Stored items
━━━━━━
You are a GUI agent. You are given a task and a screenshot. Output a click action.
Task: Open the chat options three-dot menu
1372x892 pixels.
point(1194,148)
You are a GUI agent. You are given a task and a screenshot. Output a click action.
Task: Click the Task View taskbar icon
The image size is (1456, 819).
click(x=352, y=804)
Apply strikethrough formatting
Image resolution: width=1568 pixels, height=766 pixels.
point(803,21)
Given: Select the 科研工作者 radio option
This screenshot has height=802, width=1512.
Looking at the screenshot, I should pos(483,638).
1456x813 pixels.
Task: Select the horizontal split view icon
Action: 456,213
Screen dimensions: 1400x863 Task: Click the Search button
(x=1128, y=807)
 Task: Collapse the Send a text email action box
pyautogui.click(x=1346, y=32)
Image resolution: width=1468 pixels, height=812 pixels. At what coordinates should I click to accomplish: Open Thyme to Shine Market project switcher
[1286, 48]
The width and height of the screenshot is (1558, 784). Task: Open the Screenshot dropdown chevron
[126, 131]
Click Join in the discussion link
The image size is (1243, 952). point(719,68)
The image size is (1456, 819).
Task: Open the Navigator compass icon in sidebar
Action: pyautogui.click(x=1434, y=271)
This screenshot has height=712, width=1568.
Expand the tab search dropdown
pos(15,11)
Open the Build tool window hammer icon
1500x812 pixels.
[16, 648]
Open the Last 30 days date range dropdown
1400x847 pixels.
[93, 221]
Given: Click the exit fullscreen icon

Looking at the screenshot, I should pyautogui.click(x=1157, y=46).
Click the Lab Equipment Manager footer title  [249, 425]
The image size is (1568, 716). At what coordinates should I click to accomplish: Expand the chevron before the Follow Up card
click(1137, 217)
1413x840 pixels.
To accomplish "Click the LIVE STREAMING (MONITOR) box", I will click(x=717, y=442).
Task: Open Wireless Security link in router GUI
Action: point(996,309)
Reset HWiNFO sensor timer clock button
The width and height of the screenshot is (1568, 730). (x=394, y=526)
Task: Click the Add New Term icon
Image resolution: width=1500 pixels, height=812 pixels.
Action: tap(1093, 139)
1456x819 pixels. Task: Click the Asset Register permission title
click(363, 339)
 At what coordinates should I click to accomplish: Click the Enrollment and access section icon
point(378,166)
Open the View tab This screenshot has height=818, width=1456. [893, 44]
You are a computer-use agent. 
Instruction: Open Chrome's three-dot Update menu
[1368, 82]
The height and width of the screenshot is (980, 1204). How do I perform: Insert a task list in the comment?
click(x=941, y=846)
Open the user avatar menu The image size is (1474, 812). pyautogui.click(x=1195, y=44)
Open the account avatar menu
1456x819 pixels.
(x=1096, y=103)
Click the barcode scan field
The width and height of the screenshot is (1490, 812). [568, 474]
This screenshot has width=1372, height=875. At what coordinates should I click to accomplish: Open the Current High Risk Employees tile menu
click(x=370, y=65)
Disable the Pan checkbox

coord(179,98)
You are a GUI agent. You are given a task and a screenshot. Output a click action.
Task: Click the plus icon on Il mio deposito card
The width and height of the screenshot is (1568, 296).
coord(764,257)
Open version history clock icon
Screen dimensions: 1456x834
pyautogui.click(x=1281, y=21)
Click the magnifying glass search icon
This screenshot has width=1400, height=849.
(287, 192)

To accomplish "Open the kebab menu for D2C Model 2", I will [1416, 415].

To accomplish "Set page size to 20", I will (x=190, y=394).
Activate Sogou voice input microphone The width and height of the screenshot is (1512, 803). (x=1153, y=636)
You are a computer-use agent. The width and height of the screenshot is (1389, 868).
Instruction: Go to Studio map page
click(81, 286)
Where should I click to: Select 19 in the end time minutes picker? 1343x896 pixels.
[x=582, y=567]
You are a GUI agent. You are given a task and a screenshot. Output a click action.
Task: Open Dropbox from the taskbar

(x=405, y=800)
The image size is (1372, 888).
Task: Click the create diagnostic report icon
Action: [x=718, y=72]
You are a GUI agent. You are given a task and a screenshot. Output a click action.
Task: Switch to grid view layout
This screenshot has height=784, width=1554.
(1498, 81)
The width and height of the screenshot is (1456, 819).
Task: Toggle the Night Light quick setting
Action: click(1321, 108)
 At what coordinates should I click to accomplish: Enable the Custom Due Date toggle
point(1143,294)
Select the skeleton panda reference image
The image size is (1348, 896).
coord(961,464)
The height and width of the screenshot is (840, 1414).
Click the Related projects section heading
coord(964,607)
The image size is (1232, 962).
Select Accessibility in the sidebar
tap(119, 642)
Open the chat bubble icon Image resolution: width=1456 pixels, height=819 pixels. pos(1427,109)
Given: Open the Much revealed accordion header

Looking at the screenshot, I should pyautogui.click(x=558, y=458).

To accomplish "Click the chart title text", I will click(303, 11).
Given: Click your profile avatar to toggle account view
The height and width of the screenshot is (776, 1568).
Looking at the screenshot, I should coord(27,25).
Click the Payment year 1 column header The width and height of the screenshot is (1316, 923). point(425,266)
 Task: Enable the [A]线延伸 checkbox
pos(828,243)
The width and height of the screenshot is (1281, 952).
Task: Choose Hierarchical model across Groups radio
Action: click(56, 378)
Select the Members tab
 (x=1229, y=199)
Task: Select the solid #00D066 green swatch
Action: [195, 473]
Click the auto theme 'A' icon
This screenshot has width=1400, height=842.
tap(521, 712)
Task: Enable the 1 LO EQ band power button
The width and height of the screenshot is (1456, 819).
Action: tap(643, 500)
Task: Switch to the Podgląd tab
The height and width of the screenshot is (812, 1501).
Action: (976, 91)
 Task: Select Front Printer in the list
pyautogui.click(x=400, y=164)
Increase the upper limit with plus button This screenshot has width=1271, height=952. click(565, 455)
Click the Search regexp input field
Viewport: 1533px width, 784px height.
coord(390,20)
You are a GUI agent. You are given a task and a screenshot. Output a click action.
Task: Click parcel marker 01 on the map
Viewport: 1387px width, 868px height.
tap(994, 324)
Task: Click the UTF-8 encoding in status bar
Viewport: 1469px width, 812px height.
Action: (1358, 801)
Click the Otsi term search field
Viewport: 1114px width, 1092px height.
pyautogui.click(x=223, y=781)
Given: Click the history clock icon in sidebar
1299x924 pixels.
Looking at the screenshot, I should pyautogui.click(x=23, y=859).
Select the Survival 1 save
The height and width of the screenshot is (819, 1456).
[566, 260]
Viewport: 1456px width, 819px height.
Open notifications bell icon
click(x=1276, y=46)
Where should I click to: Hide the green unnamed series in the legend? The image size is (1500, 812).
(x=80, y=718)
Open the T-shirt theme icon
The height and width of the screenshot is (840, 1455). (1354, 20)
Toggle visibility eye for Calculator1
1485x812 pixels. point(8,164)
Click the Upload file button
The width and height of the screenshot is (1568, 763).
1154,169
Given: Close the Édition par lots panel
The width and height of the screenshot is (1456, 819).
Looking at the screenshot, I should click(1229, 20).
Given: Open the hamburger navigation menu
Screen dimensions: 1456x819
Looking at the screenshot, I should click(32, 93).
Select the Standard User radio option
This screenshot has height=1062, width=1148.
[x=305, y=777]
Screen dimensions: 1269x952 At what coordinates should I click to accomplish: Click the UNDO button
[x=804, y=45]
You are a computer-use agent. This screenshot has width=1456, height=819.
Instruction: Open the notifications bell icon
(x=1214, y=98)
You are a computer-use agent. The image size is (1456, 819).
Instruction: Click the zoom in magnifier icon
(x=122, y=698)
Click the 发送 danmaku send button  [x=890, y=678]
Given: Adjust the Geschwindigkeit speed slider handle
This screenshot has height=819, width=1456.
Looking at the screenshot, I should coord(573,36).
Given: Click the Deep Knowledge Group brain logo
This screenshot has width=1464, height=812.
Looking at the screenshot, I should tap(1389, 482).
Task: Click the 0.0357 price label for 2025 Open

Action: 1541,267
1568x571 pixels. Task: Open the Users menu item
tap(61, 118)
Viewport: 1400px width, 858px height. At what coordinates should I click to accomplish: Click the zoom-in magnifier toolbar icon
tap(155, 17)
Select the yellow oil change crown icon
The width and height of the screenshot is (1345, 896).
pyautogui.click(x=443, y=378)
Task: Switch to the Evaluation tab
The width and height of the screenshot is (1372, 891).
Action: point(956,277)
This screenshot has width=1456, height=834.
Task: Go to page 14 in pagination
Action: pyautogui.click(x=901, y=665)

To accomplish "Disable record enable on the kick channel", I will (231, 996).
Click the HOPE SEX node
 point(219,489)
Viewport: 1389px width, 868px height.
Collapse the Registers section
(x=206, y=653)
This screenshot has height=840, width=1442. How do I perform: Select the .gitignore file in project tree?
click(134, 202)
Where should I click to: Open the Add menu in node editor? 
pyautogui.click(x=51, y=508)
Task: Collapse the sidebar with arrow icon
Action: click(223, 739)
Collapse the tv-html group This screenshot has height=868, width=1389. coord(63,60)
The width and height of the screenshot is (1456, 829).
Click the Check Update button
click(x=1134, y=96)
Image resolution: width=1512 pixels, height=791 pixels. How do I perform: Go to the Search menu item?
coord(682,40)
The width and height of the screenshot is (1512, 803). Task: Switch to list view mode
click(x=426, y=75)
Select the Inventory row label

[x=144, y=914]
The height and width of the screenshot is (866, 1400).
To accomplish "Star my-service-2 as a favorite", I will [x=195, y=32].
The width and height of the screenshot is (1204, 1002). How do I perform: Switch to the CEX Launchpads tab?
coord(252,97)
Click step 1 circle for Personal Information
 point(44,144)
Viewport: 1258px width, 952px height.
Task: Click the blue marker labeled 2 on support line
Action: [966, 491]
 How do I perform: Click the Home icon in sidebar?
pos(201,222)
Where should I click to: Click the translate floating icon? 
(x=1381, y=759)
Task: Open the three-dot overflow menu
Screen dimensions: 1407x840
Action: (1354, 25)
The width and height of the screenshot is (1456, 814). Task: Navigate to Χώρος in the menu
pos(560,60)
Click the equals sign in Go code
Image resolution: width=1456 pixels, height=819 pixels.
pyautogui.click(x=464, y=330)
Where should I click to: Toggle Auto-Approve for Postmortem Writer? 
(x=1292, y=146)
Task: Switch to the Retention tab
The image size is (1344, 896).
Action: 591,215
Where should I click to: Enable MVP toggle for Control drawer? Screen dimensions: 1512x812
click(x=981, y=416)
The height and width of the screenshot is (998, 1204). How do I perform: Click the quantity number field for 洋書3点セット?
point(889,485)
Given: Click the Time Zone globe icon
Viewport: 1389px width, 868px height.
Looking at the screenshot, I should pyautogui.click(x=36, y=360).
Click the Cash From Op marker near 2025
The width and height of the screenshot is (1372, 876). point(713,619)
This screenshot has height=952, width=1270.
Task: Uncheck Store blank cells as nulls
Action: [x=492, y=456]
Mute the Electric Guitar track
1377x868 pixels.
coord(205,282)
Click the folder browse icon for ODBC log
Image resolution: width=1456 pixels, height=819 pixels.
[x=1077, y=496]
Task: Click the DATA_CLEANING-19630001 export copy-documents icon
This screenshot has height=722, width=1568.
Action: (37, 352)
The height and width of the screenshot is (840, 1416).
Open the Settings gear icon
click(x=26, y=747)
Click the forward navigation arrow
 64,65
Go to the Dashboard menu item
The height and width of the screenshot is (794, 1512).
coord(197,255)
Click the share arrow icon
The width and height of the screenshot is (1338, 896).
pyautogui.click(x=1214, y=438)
━━━━━━
- WHAT IS REQUIRED
Begin at the first line of the entries above and copy every line exactly, ending with the line that contains "Given: Select the 科研工作者 radio option".

- SOLVED EXERCISE
You are a GUI agent. You are given a task and a screenshot. Output a click action.
Task: Open the chat options three-dot menu
1372x892 pixels.
point(1194,148)
You are a GUI agent. You are given a task and a screenshot. Output a click action.
Task: Click the Task View taskbar icon
The image size is (1456, 819).
click(x=352, y=804)
Apply strikethrough formatting
Image resolution: width=1568 pixels, height=766 pixels.
point(803,21)
Given: Select the 科研工作者 radio option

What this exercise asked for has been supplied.